■ EXERCICE A
Répondez à ces questions d'après le texte sur le Bureau de l'OIT à Suva, donné plus bas :
(i) Quels étaient les trois États Membres de l'OIT dans la région en 1986-87 ?
(ii) Quelle période l'article couvre-t-il pour le Bureau de Suva ?
(iii) Quelle part du globe « aquatique » représentaient les distances entre Fidji et les États insulaires ?
■ EXERCICE B
Rédigez la suite du texte sur le Bureau de l'OIT à Suva, en reprenant après sa dernière phrase.

■ TEXTE CHOISI
# # # # #

Les bureaux extérieurs de l’OIT face aux changements politiques, aux conflits civils et aux coups d’Etat Le Bureau sous-régional du Pacifique Sud en 1987 / Sally Christine Cornwell, Mary Johnson

Bureau Suva, mars 1989 Devant de gauche à droite : Dirk Jena, Violet Whippy, Mere Sakitoro, Raagini Prasad, Alette van Leur, Laisa Levula, Ilispaci Jiuta, Meli Tunisau ; derrière de gauche à droite : Moira McDonald, Nisha Azimullaj, Arthurleen Lilo, Nelien Haspels, Christine Cornewell, Merry Johnson, Harry Hatton

Les bureaux extérieurs de l’OIT face aux changements politiques, aux conflits civils et aux coups d’Etat Le Bureau sous-régional du Pacifique Sud en 1987 / Sally Christine Cornwell, Mary Johnson

Au cours des 100 ans d’histoire de l’OIT, de nombreux bureaux extérieurs de l’Organisation ont été témoins de changements brutaux de gouvernement – beaucoup par la force, d’autres du fait de renversements inattendus de la majorité électorale. Représenter l’OIT dans ces circonstances a posé de vrais problèmes au personnel qui a dû faire le maximum pour maintenir un bureau opérationnel à la hauteur des principes les plus élevés de l’OIT. Cet article relate les principales difficultés auxquelles le Bureau de l’OIT à Suva a été confronté entre fin 1986 et fin 1987. Cette période a été marquée par la victoire électorale surprise d’un parti travailliste de l’opposition, suivie d’un coup d’État militaire, d’une période de conciliation et finalement d’un deuxième coup d’État décisif et plus brutal.

 Suva : une plaque tournante pour les programmes dans le Pacifique Sud

En 1986-87, l’OIT comptait trois Etats Membres (Fidji, Iles Salomon et Papouasie-Nouvelle-Guinée) et un programme de coopération technique très vaste et diversifié, réparti dans plus de 12 petits Etats insulaires du Pacifique Sud. La couverture géographique du Bureau était considérable.  Les programmes allaient du développement rural à la formation professionnelle dans les métiers de base, en passant par les droits et revenus des femmes, la gestion hôtelière et touristique, la sécurité et la santé au travail dans la foresterie, la population et le développement, l’éducation des travailleurs, la formation maritime et les techniques d’emploi à forte intensité de main-d’œuvre, jusqu’à des services de conseil portant sur le développement des entreprises, les politiques de l’emploi et de la sécurité sociale et les normes internationales du travail.

L’appui que pouvait apporter le Bureau de l’OIT à Suva à ces programmes dépendait dans une large mesure de la fiabilité et de la régularité des moyens de communication ainsi que de déplacements sur de longues distances entre Fidji et les États insulaires, représentant environ un tiers du globe « aquatique ». Les défis étaient phénoménaux : à cette époque les télécopieurs n’étaient pas encore largement répandus, il n’y avait pas d’Internet ni d’accès à des lignes de téléphone directes; en outre, le nombre de compagnies aériennes était limité, et les vols peu fréquents.

# # # # #

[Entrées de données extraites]

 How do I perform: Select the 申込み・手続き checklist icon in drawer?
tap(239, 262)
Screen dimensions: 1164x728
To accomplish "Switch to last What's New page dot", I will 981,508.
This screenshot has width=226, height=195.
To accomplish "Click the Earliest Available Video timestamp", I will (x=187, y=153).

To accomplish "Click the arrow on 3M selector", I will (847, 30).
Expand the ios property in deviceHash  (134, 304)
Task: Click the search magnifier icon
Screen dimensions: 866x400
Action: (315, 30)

# # # # #

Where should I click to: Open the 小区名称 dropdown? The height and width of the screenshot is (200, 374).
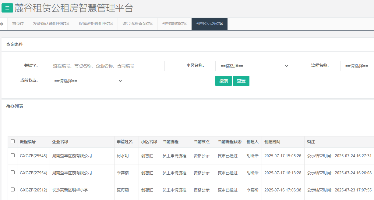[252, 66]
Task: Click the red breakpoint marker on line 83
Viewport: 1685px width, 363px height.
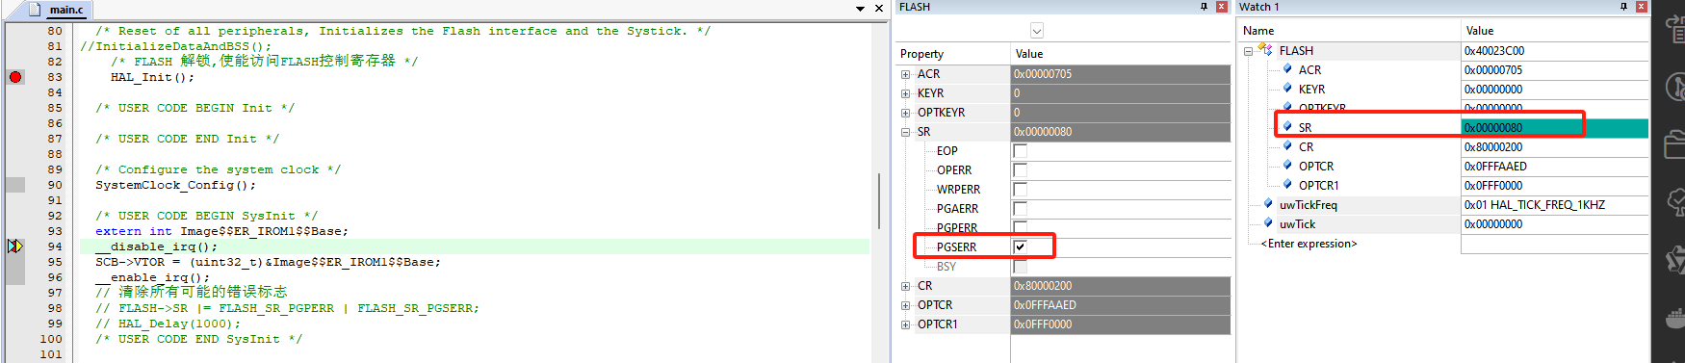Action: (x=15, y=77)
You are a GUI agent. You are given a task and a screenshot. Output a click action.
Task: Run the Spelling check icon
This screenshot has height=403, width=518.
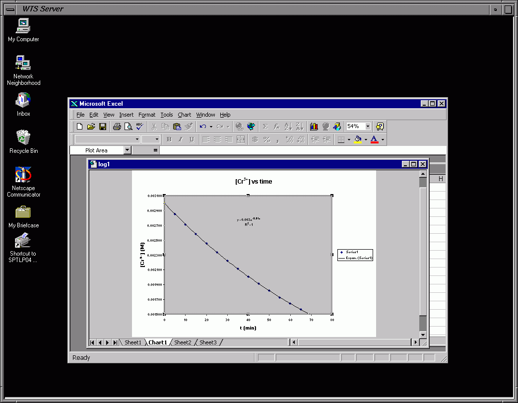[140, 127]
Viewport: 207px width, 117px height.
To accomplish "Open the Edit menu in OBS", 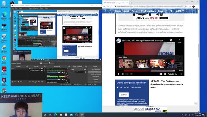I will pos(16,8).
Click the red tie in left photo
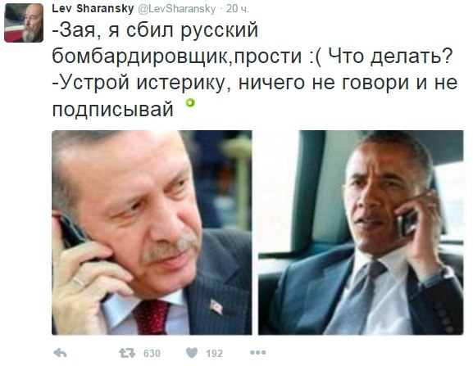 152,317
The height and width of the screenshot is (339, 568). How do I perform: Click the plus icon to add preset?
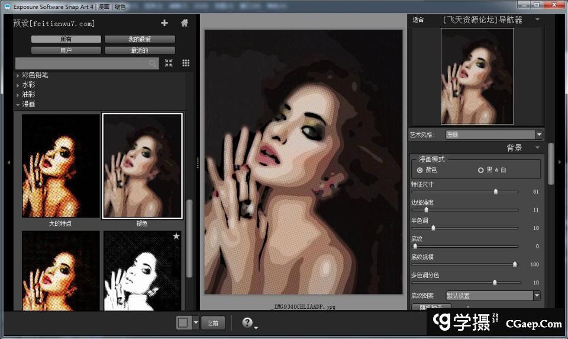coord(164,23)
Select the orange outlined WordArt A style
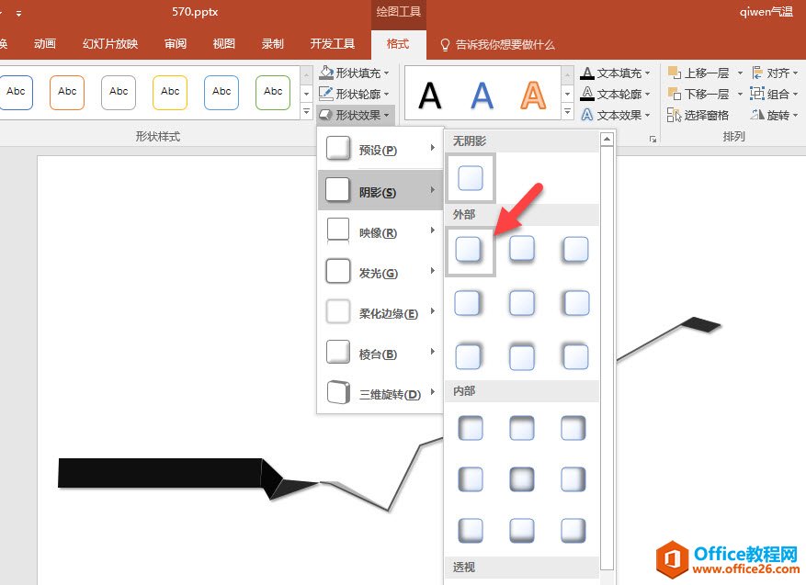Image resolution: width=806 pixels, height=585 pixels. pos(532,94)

# # # # #

■ RÉPONSE A
(i) Fidji, Iles Salomon et Papouasie-Nouvelle-Guinée
(ii) De fin 1986 à fin 1987
(iii) Environ un tiers

■ RÉPONSE B
Les moyens disponibles (téléphones par l’intermédiaire d’une centrale téléphonique à Suva, messages télex et virements télégraphiques de fonds et vols réguliers) étaient essentiels pour assurer la liaison avec les partenaires tripartites et les experts de l’OIT en dehors des Fidji.

Fidji : Un numéro d’équilibriste

Chacun des États insulaires du Pacifique Sud a une histoire, une identité culturelle et des systèmes politiques et économiques qui lui sont propres. Le Bureau de l’OIT pour le Pacifique Sud était (comme c’est toujours le cas) basé aux Fidji et le personnel du BIT a été particulièrement sensible à l’histoire, à la diversité ethnique et aux mesures spéciales de gouvernance de ce pays. La population est constituée de peuples autochtones fidjiens, d’autres insulaires du Pacifique, de descendants de travailleurs indiens engagés pour les récoltes et de descendants des premiers colons chinois et européens. Après l’indépendance du Royaume-Uni, les lois régissant la propriété foncière ainsi que la Constitution ont été élaborées avec le plus grand soin de manière à protéger les droits des différents groupes et à assurer l’harmonie.  Ce numéro d’équilibriste a plus ou moins bien fonctionné jusqu’en 1987.

Des vents politiques perturbent le Bureau de l’OIT

Pendant de nombreuses années avant la période 1986/87, le Parti de l’Alliance, mené par des Fidjiens de souche, a dirigé le gouvernement. Les relations avec l’OIT étaient excellentes depuis l’ouverture du Bureau en 1975.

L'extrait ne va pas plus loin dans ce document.